━━━ Data provided
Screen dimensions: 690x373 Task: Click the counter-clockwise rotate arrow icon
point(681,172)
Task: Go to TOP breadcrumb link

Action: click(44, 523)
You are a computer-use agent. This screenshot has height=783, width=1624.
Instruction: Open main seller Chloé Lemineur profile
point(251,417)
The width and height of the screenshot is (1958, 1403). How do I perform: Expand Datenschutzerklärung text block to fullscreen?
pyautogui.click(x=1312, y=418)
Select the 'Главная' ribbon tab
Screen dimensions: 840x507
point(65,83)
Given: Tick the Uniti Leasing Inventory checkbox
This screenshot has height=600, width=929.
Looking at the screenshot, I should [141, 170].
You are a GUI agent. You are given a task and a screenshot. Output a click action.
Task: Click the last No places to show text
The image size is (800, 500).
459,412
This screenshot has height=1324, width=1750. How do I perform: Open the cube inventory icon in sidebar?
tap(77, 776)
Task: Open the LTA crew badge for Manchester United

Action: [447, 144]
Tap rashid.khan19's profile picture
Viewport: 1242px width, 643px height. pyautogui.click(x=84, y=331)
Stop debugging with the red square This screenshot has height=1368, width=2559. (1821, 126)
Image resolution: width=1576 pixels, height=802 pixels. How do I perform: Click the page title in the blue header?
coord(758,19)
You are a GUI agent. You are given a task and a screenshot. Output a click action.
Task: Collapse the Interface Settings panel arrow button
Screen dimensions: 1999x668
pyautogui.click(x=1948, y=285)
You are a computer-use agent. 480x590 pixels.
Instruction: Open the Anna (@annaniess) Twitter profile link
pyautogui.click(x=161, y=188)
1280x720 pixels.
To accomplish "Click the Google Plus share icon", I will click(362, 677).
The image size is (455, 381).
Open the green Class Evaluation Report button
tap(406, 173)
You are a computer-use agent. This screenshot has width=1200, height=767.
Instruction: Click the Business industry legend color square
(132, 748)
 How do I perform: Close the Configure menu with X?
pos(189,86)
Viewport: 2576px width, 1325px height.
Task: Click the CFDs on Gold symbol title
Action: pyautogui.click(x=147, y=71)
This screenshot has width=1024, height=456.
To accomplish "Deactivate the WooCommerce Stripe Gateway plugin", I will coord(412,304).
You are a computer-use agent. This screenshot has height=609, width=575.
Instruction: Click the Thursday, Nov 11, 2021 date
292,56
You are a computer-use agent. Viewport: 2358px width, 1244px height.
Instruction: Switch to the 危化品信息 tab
━━━━━━
- **What is expected**
Pull out every line of the items above that contains the word "arrow", and copy each one in full.

- **Written answer**
Screen dimensions: 690x373 Task: Click the counter-clockwise rotate arrow icon
Task: Collapse the Interface Settings panel arrow button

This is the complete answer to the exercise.